A babirusa (Babyrousa) is suggested as a good identity by Karl Shuker.

Philippe Coudray's illustration of the sukotyro as a dwarf stegodont.
The size and shape of the sukotyro's tusks remind Karl Shuker of the tusks of a babirusa pig, but horizontal instead of vertical, which could be explained by the illustration being inaccurate: naturalist George Shaw noted that the images in Niewhoff's works were "not remarkable for their accuracy". This leads Shuker to suggest that the sukotyro could have been a form of Javan babirusa which had been transported to the island from the Celebes in the distant past, or perhaps even a naturally-occuring, undescribed babirusa species with a bulkier body, longer ears, and a hairy tail.[1]
Elephants once inhabited Java in the form of the Javan elephant (Elephas maximus sondaicus), which is now believed to be extinct, although very small elephants found in Borneo may be surviving descendants of Javan elephants imported to Borneo by a Sultan of Sulu around 1700. However, these elephants are too small to explain the sukotyro, they do not possess long bushy tails, and the sukotyro's describers were obviously familiar with elephants, as they compared its tusks to those of an elephant.[2]
An alternative, and more dramatic, theory suggested by Shuker is that the sukotyro could have been a surviving stegodont, a prehistoric proboscidean found in Southeast Asia.
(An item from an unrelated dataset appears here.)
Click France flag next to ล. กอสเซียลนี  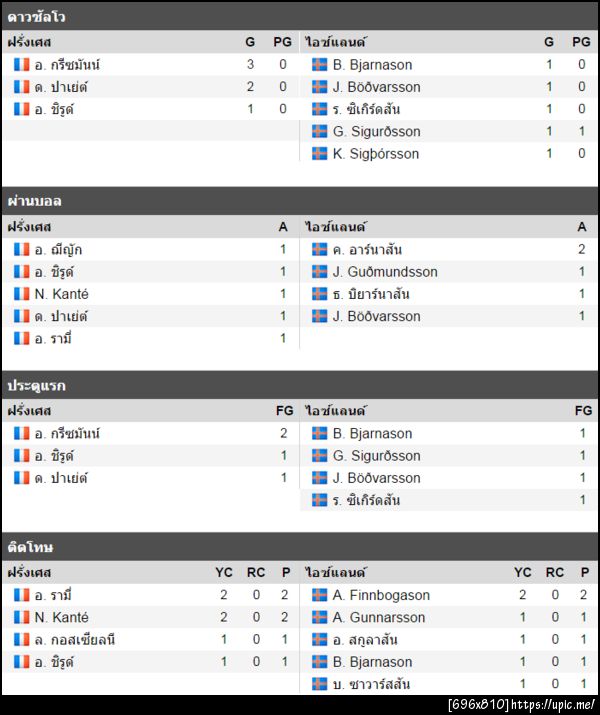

If the tusks of the sukotyro are drawn accurately in the illustration, then they most closely resemble a stegodont's tusks, and the floppy ears and long, hairy tail are also consistent with such an identity, although the sukotyro's snout seems rather short. In addition, a dwarf species of stegodont the size of a buffalo, Stegodon florensis, lived on the island of Flores - just east of Java - until at least 12,000 years ago, and Shuker notes that a similar dwarf species could have existed in Java.[1] In support of this theory, Philippe Coudray points out that, if the sukotyro's tusks are represented accurately in the illustration, they would prevent it from getting food into its mouth if it did not have something like a trunk, even a fairly short one.[2]
Notes and references[]
- ↑ 1.0 1.1 1.2 1.3 1.4 Shuker, Karl P. N. (2013) Mirabilis: A Carnival of Cryptozoology and Unnatural History, Anomalist Books, ISBN 978-1-938398-05-6
- ↑ 2.0 2.1 2.2 2.3 Coudray, Philippe (2009) Guide des Animaux Cachés, Editions du Mont, ISBN 978-2915652383
- ↑ Shuker, Karl P. N. ShukerNature: THE MEGALOPEDUS, THE SUKOTYRO, AND A VERY CRYPTIC CABINET OF CURIOSITIES karlshuker.blogspot.com [Accessed 8 June 2019]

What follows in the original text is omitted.